**Homework 14**

In [458]:
import numpy as np
import pandas as pd

*Background*

Recall from the last assignment that Logistic Regression was a way to leverage linear regression to perform binary classification. Here we make further modifications to perform multi-class classification. This is  called *Softmax Regression*. 

As in Logistic Regression, the model we create will predict probabilities, and those probabilities will determine class predictions. The predictied probabilities will be a matrix of shape (n,k), where n is the number of observations and k is the number of classes. 

The input to the model is a feature matrix $X$ of shape (n,m), where as usual n is the number of observations, and m is the number of features. The model is then defined by a coefficient matrix of shape (m,k) and an intercept array of shape (k,). 

The first step in finding a matrix of predicted probabilites is to compute the matrix $$t=X \cdot coef + intercept$$ (similar to linear regression, but note the different shapes!). The probability matrix $p$ is obtained from this matrix $t$ by the softmax function:
$$p_i^j=\frac{e^{t_i^j}}{\sum \limits _{j=1} ^k e^{t_i^j}}.$$

To find the coefficient matrix and intercept array we must first preprocess the target array by doing a *one-hot encoding*. That is, we take a vector $y$ of $n$ entries, where each entry is one of $k$ different classes, and convert it to a matrix $Y$ of shape (n,k) whose entries are all 1's and 0's. In $Y$, a 1 in row i, column j indicates that $y_i$ is in category $j$. 

Our goal is to find the coefficent matrix and intercept array so that the probability $p_i^j$ is close to one if $Y_i^j=1$, and close to zero otherwise.
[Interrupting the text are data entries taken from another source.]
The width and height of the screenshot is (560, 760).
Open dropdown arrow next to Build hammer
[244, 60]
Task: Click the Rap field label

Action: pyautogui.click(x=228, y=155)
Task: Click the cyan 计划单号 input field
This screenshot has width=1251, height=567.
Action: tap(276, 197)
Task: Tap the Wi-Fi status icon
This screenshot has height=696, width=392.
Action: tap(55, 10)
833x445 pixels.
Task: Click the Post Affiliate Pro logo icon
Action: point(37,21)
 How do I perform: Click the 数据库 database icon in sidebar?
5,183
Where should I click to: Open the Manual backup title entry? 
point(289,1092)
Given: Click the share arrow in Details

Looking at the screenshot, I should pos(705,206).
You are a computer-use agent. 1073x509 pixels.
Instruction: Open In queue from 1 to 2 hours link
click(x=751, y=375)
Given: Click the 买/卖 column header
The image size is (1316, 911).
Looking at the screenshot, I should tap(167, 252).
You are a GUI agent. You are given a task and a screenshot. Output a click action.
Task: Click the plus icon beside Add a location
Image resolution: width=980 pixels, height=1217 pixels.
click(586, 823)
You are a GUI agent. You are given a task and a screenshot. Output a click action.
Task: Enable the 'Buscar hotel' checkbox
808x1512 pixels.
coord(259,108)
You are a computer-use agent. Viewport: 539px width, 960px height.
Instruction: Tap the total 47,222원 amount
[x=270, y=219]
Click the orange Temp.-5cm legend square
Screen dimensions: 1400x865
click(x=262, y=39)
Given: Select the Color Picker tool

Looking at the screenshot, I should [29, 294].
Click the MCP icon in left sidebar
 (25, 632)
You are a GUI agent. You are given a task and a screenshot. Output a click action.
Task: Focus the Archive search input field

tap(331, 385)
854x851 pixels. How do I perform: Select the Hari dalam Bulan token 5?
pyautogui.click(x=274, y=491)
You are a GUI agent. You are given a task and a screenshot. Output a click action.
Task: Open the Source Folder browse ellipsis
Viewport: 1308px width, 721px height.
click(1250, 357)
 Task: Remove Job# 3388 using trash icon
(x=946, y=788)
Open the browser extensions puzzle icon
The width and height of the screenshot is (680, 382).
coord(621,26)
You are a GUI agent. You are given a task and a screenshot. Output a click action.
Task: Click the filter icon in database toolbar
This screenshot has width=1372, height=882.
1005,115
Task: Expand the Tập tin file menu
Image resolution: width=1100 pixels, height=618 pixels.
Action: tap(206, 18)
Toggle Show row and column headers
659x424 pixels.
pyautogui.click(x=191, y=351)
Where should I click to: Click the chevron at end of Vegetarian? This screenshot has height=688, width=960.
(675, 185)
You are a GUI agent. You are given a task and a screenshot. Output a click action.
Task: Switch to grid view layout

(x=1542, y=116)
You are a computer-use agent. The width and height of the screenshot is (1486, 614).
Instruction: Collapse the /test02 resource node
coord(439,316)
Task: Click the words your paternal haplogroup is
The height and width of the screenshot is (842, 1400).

In Softmax regression we accomplish this by using gradient descent to minimize the *categorical cross entropy loss*:
$$CE=-\frac{1}{n}\sum \limits _{i,j} Y_i^j Log(p_i^j)$$

With these definitions, the forumlas for the gradient calculation and coefficient/intercept updates are the same as in Logistic Regression. This should not be surprising, as binary Softmax Regression is mathematically identical to Logistic Regression.


Before we define our `SoftmaxRegression()` class, we'll need to create a class that performs the one-hot encoding:

In [459]:
class OneHotEncoder():
    def __init__(self):
        pass
    
    def fit(self,y):
        self.categories= np.unique(y)   #Array of unique categories that appear in y
        self.n_features_in= self.categories.shape[0]     #Number of categories
        
    def transform(self,y):
        Y = np.zeros((y.shape[0],self.n_features_in)) #Create one-hot encoding here (Hint: it's OK to use a for-loop to iterate through categories))
        for i in np.arange(self.n_features_in):
            Y[:, i] = y==self.categories[i]
        return Y
    
    def fit_transform(self,y):
        '''Convenience method that applies fit and then 
        immediately transforms'''
        self.fit(y)
        return self.transform(y)

Test your class here:

In [460]:
y=np.array(['a','b','a','c','b','b'])
encoder=OneHotEncoder()
encoder.fit_transform(y)

array([[1., 0., 0.],
       [0., 1., 0.],
       [1., 0., 0.],
       [0., 0., 1.],
       [0., 1., 0.],
       [0., 1., 0.]])

Defining `OneHotEncoder()` as a class will allow us to fit our encoder to a train set but apply it to a test set:

In [461]:
z=np.array(['b','c','b'])
encoder.transform(z)

array([[0., 1., 0.],
       [0., 0., 1.],
       [0., 1., 0.]])

Note that this is a different result than if we had done `encoder.fit_transform(z)`.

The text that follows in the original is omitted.